As for Evans, Nevins said Lambda Legal has filed an amended complaint in trial court on her behalf seeking relief on the basis of gender non-conformity claims, not sexual-orientation claims.

“That case will go on, but until there’s a change in the law, her allegations of discrimination on the basis of being a lesbian won’t be allowed in that case,” Nevins said.

The Supreme Court may get another chance very shortly to determine whether Title VII bars sexual-orientation discrimination. The Second Circuit may render a decision in the Zarda case soon, enabling the losing party to file a petition of certiorari before the Supreme Court for relief.

But Nevins said he’s uncertain whether the Zarda case would, in fact, be a potential vehicle for the Supreme Court to make a nationwide ruling.

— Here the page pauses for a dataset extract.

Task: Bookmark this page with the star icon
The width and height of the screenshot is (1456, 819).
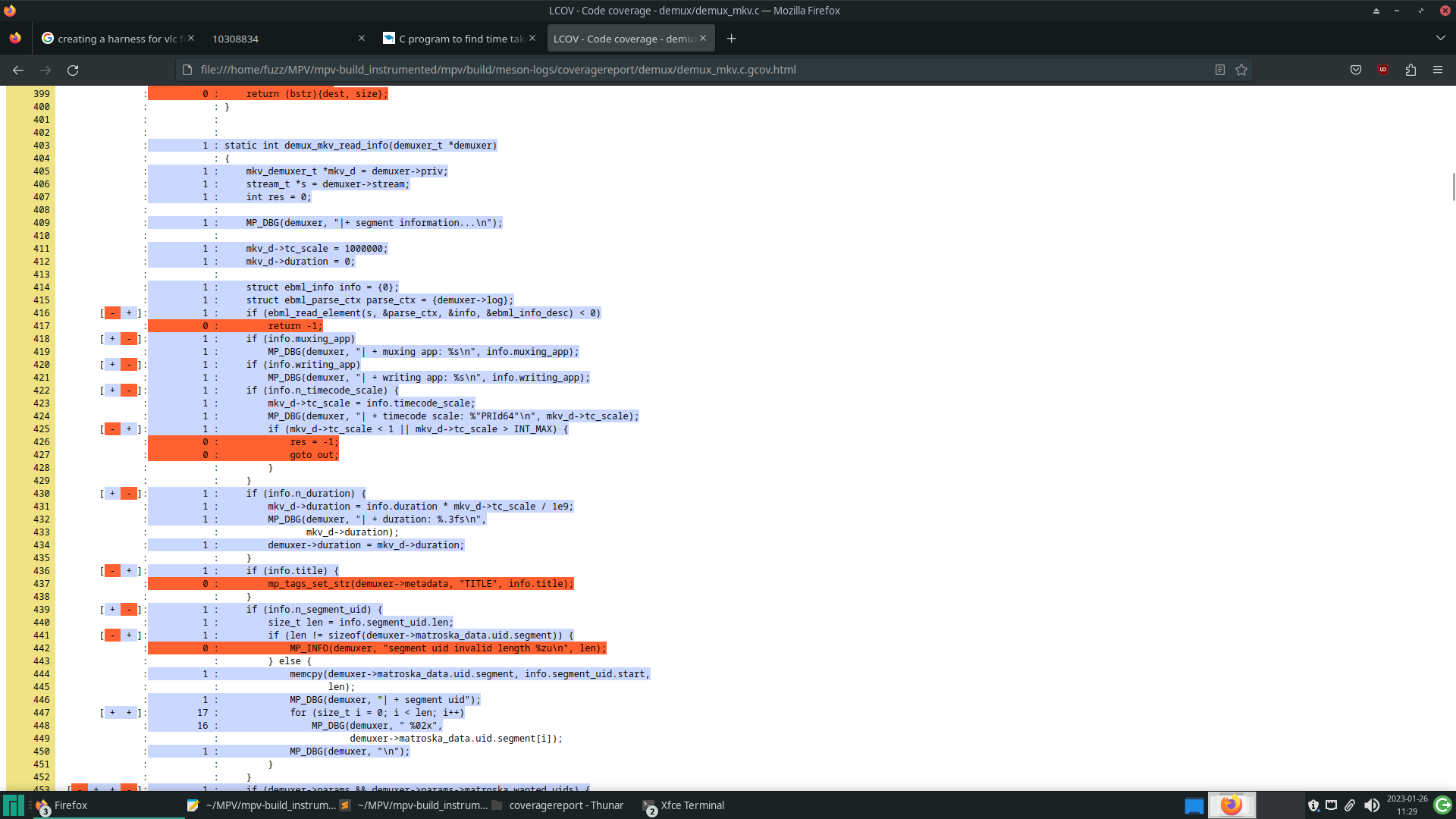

A Second Circuit win would preclude the ability of LGBT rights advocates to seek review from the Supreme Court, Nevins said, and the defendant in the case, Altitude Express, was arguing against Zarda on simply a technical basis and would be unlikely to carry the case further if it loses.

“We will have another great circuit win, but we won’t have a great Supreme Court vehicle,” Nevins said. “I hope the court wasn’t suffering under that misimpression, but at any rate, right now we’re right back where we were at the circuit-by-circuit slog and we’ve always been prepared to roll up our sleeves and do that, and we still are.”

Sarah Warbelow, legal director for the Human Rights Campaign, said in a statement the Supreme Court refusal to hear the Evans case demonstrates the need for Congress to enact legislative LGBT non-discrimination protections in the form of the Equality Act.

“By refusing to hear this important case, the Supreme Court is delaying the inevitable fix and leaving the civil rights of LGB people to be inconsistently applied according to conflicting rulings by circuit courts,” Warbelow said. “This further underscores the need for Congress to pass the Equality Act to provide consistent and explicit non-discrimination protections for LGBTQ people across all civil rights laws.”


— Chris Johnson, Washington Blade courtesy of the National LGBTQ Media Association.